Ya
hemos dado buena cuenta de las peripecias de nuestra caminata hasta la puerta
de entrada al Castillo de Azagala, y es el turno ahora de retomar nuestro
relato describiendo lo que encontramos en el interior de la fortaleza
abandonada.
Nada
más entrar por el arco de acceso una extraña sensación nos inunda; el castillo
está en ruinas, con techos de tejas y vigas de madera medio derruidas, suelos
de azulejos arqueados…pero rebosa vida. La vida que sus habitantes llevaban en
este edificio, mitad medieval mitad de construcción reciente, hasta hace apenas
veinte años.
El
abandono por parte de las instituciones públicas ha conllevado el saqueo
paulatino de los enseres que quedaban en el recinto, proliferando además en él
los actos de vandalismo como pintadas en paredes, rotura de cristales y hogueras
en medio de algunas de sus estancias. Observamos con pena esta realidad de un
emplazamiento único que debió ser admirable en sus días de esplendor.

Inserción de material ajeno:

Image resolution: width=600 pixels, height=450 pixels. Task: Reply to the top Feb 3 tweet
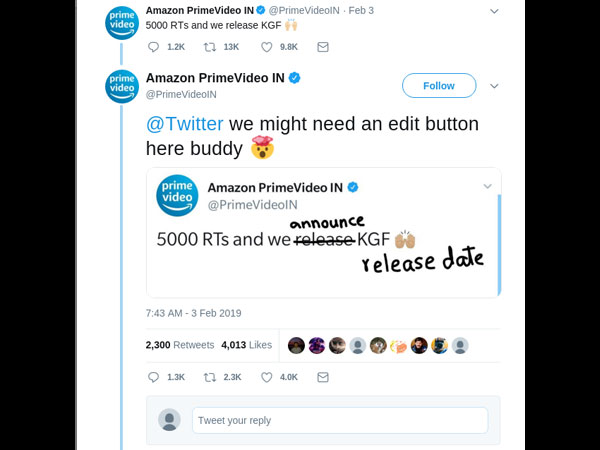(153, 47)
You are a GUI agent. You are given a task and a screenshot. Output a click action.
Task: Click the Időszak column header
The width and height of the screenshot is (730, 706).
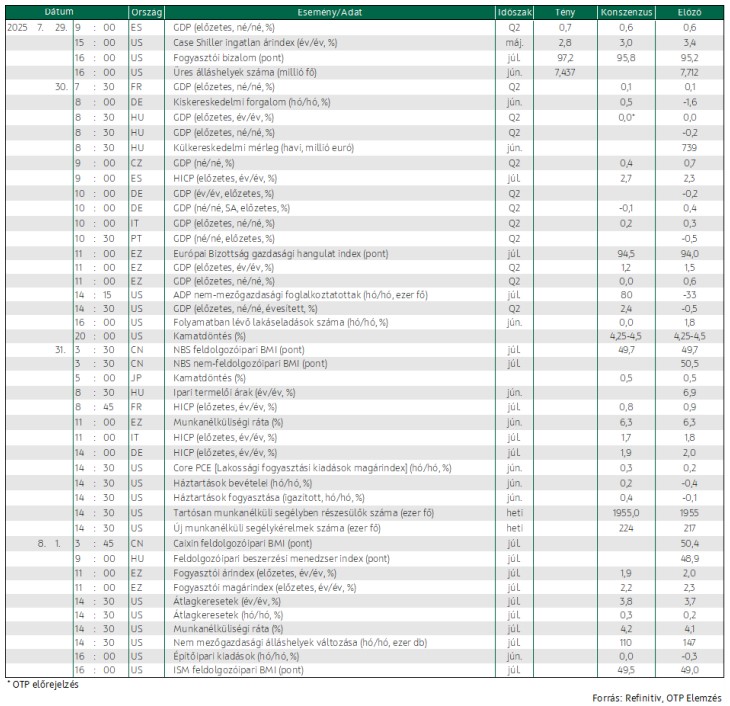(514, 12)
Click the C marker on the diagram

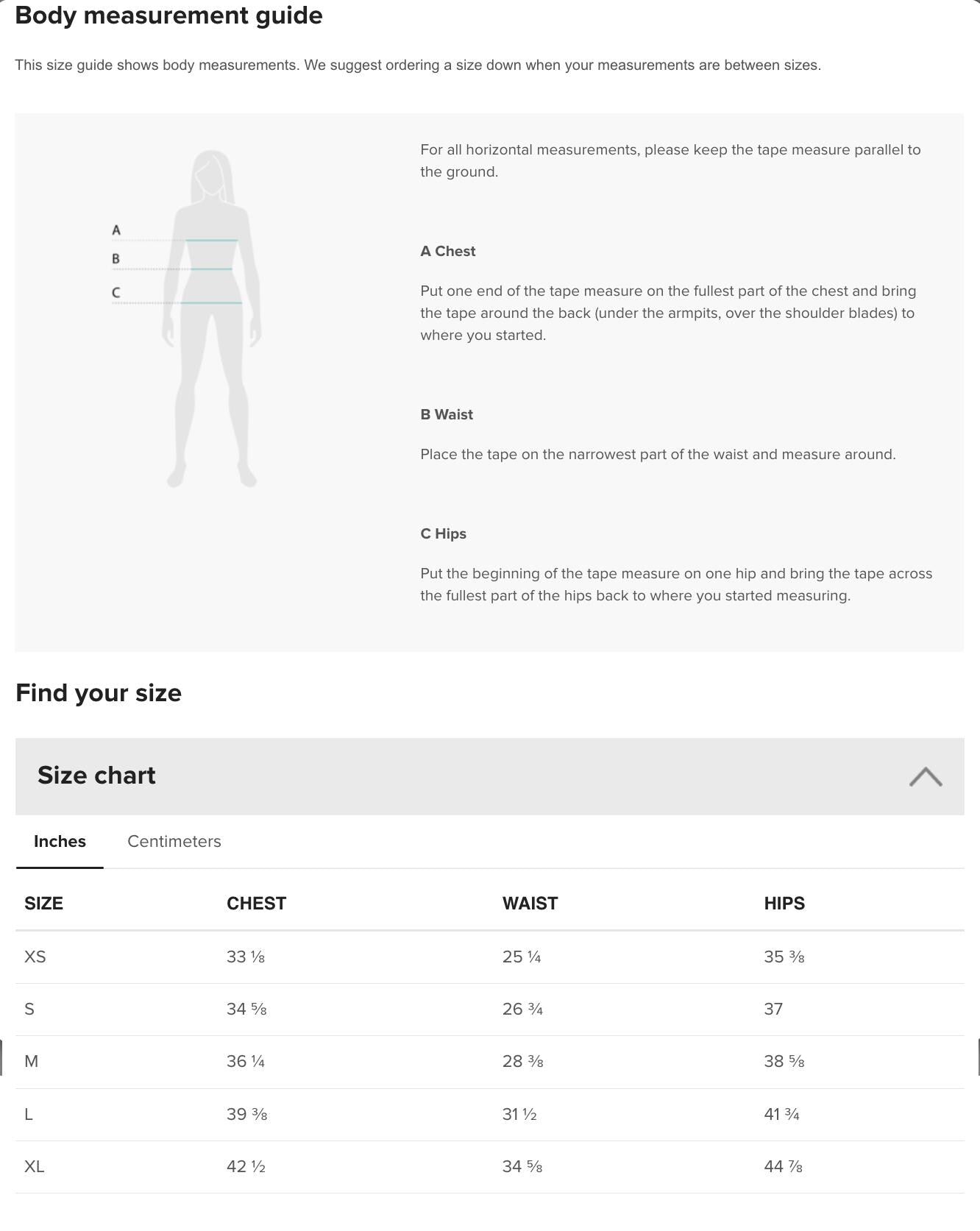[x=116, y=293]
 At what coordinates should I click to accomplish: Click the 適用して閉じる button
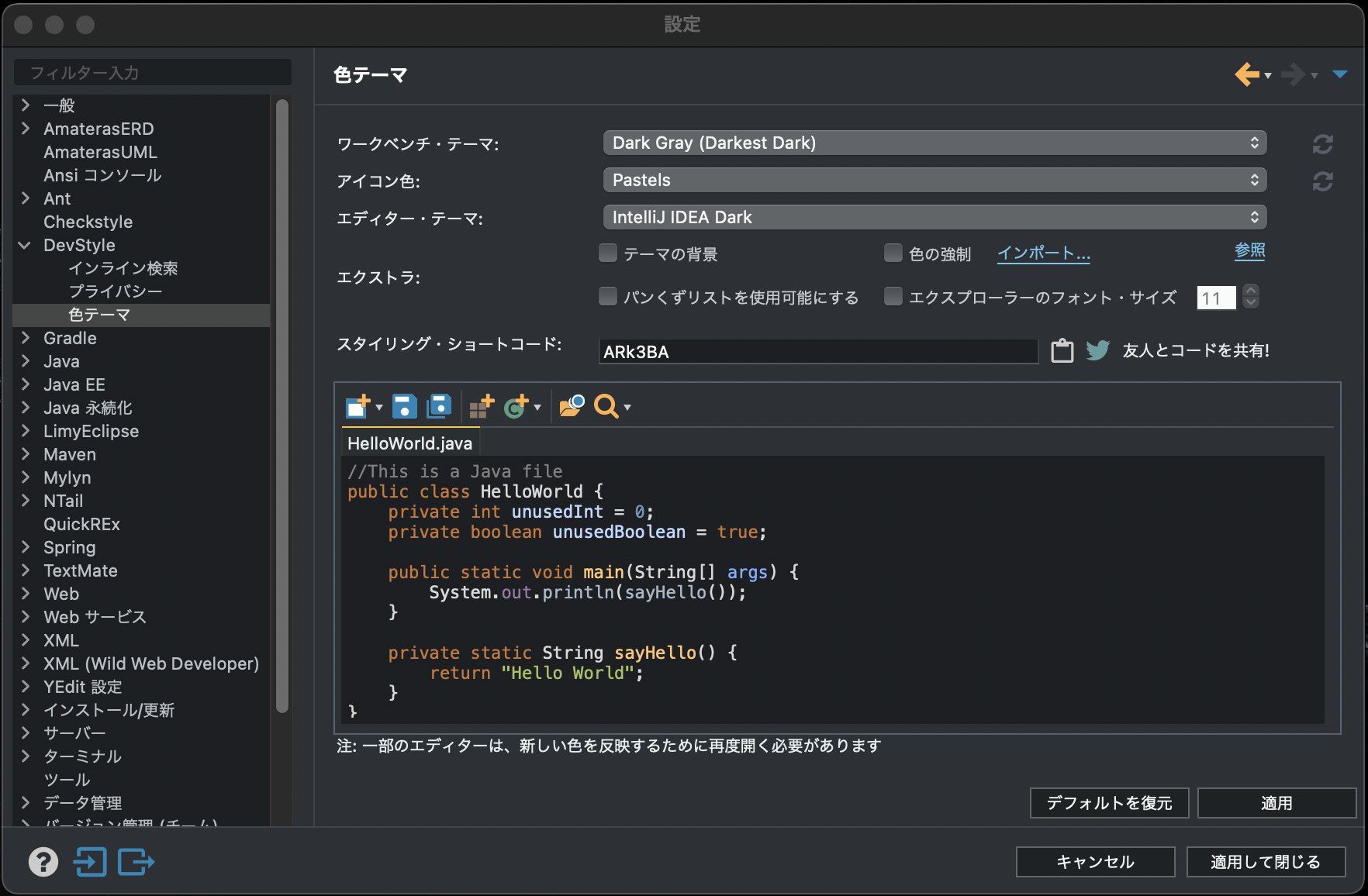tap(1266, 862)
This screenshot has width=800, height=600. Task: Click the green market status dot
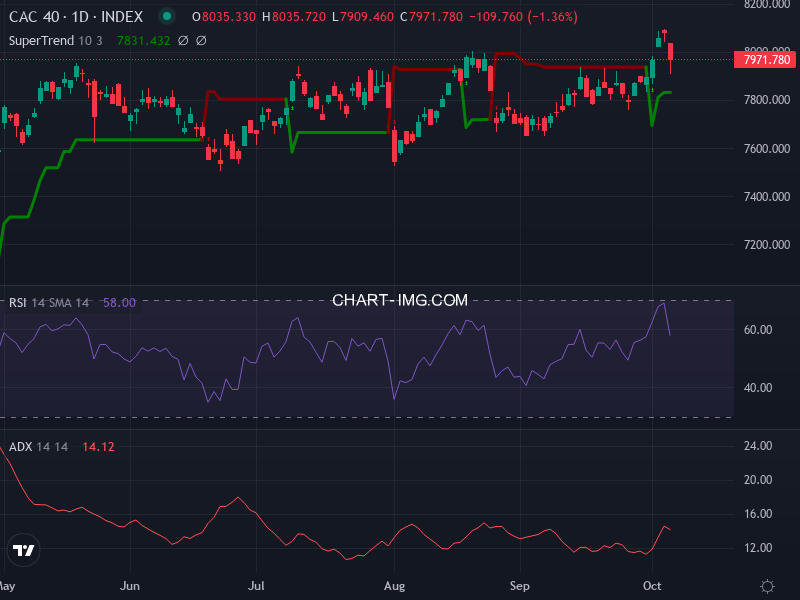tap(167, 17)
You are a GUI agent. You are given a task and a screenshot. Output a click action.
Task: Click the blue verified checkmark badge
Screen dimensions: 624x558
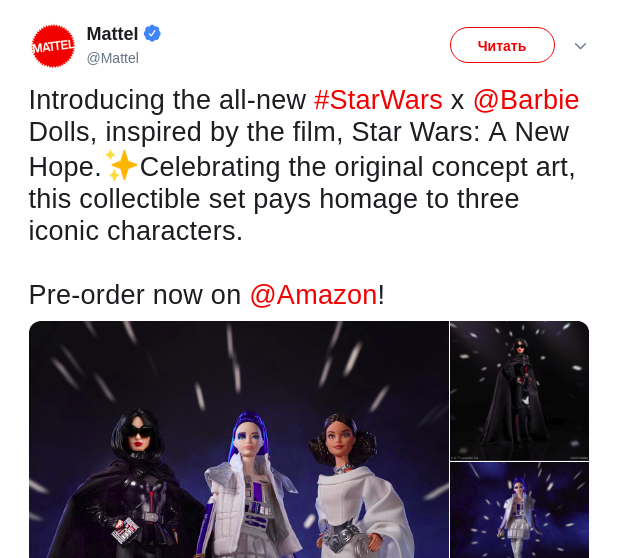[x=152, y=33]
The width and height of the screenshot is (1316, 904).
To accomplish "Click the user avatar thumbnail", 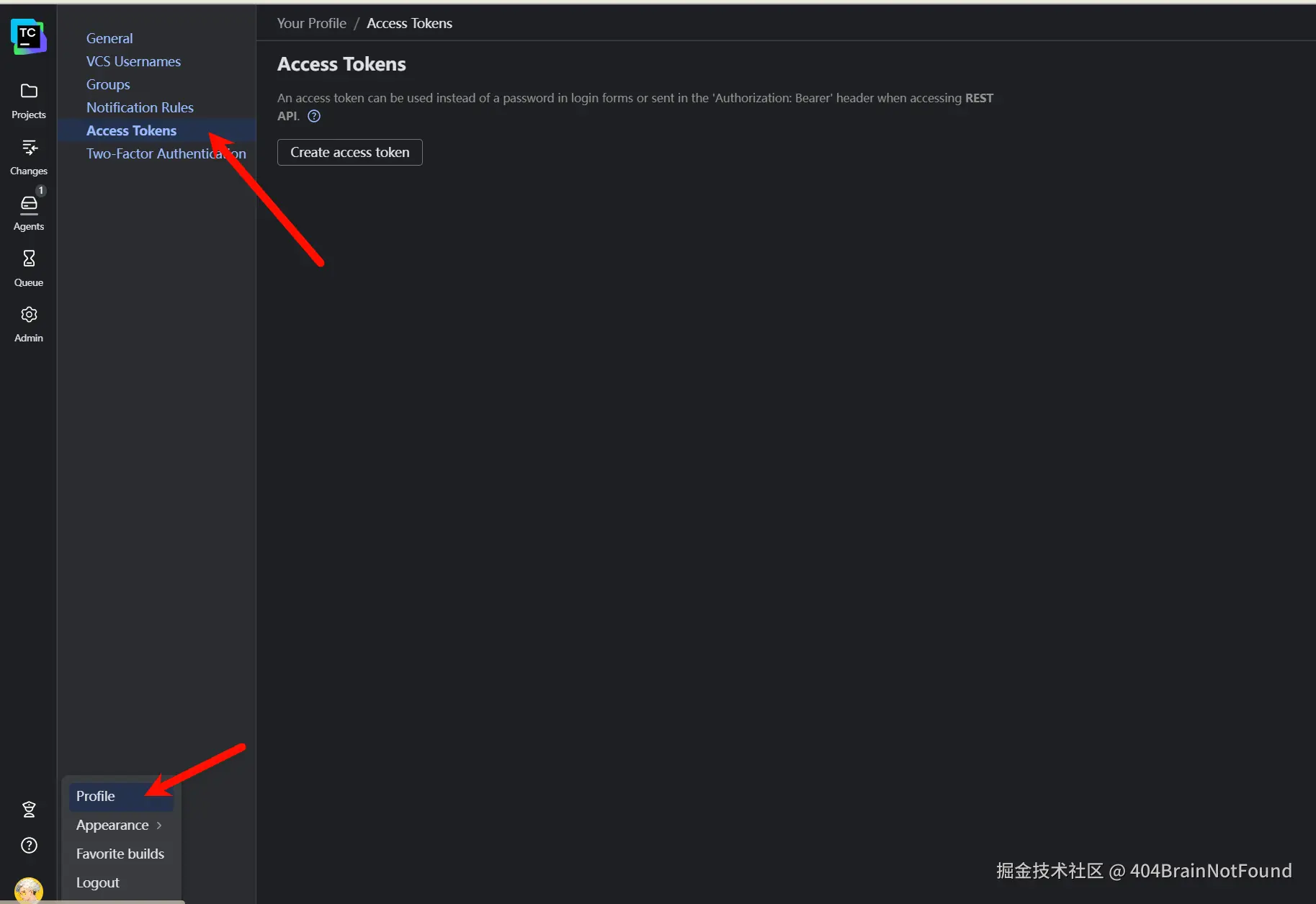I will (29, 890).
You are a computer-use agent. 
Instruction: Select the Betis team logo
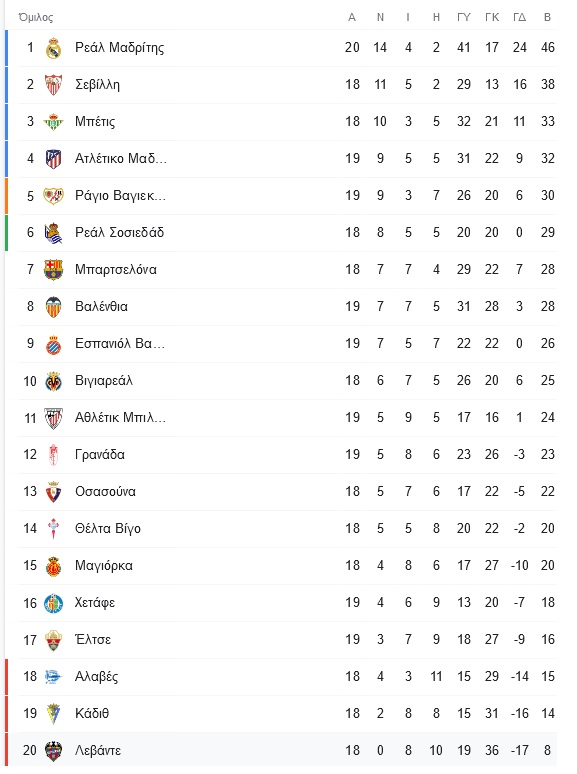[x=53, y=122]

Arco de entrada al Castillo de Azagala |
Descendemos
nuevamente por esta gradería de estrechos escalones, que nos deja en el amplio
pasillo central en cuyos laterales seguimos encontrando habitaciones
semi-derruidas en las que entramos tanteando el terreno por el amenazante
aspecto del piso. Salas de estar, baños, almacenes o dormitorios aparecen ante
nuestros ojos cuando éstos se acostumbran a la penumbra que los invade…
Hasta
que llegamos a la puerta de lo que fue la capilla del castillo, una pequeña
iglesia de alta bóveda en la que aún se conservan varios altares y la pila
bautismal, pudiendo observarse en la pared los huecos que en su día ocuparon
las diferentes imágenes religiosas que la adornaban. En este punto ya somos
conscientes de que nos encontramos en un lugar cuyo aspecto debió ser
impactante hasta hace bien poco.
Continuamos
nuestra indagación saliendo de la capilla y adentrándonos en una corta galería
en la que encontramos varias estancias que según nos parece servirían como
almacenes y establos, para deshacer nuestros pasos hasta el comienzo de la
misma, donde una pequeña escalera nos lleva a un piso superior en el que el
camino se bifurca a derecha e izquierda.
Si
seguimos por la izquierda pasamos delante de una antigua letrina, tallada en
roca, una habitación en la que el arqueamiento del suelo aconseja no entrar y
una preciosa balaustrada que gira de nuevo a la izquierda para reencontrase con
la edificación principal, a la que llegaremos directamente si al subir por la
escalera escogemos desviarnos a la derecha.
Estamos
en uno de los accesos a la casa principal, la vivienda del señor del Castillo
de Azagala, cuyo último morador fue el guardia forestal de una de las fincas
que se extiende a sus pies.
Vista de parte del Castillo desde la Torre principal |
Al
adentrarnos en este laberinto de estancias, encontramos a nuestro paso
vestigios de los distintos habitantes del recinto durante su historia:
sillones, camas, muebles de cocina… e incluso una mesa de billar cuyo peso,
junto con el paso de los años, ha hundido el piso en el que se asienta. Es un
día fresco, el viento va tomando protagonismo y las nubes han ganado la batalla
al sol, por lo que los ruidos de persianas desvencijadas, puertas metálicas que
golpean al abrirse y cerrarse, cristales rotos esparcidos por todos lados, la
oscuridad de algunas habitaciones… todo contribuye a que nuestra visita a
Azagala tenga un componente misterioso... aunque en ocasiones este misterio se borra de un plumazo cuando los restos de actos
vandálicos de algunos visitantes salen a la luz: pintadas, suciedad y basuras,
destrozos en mobiliario, etc.
Seguimos
indagando durante un buen rato, pues el castillo tiene estancias y panorámicas
impresionantes de la Sierra de San Pedro y la comarca de Los Baldíos que
ofrecer desde sus ventanas, hasta que empujados por el reloj decidimos que
nuestra visita al baluarte debe concluir. Cruzamos de nuevo el patio central,
dejamos a un lado la Torre del Homenaje y tras atravesar el arco de entrada
dejamos a nuestra espalda el otrora magnífico Castillo de Azagala.
Emprendemos
de nuevo el camino, descenso en esta ocasión, para seguir ahora la ruta marcada
por la señales, de unos 8
kilómetros de longitud, que concluye a escasos metros
del Complejo Rural “Los Cantos”, a unos 9 kilómetros de
Alburquerque. Llegamos hasta el coche, nos preparamos y nos desplazamos al
restaurante El Fogón de Santa María dónde pasamos una tarde para el recuerdo…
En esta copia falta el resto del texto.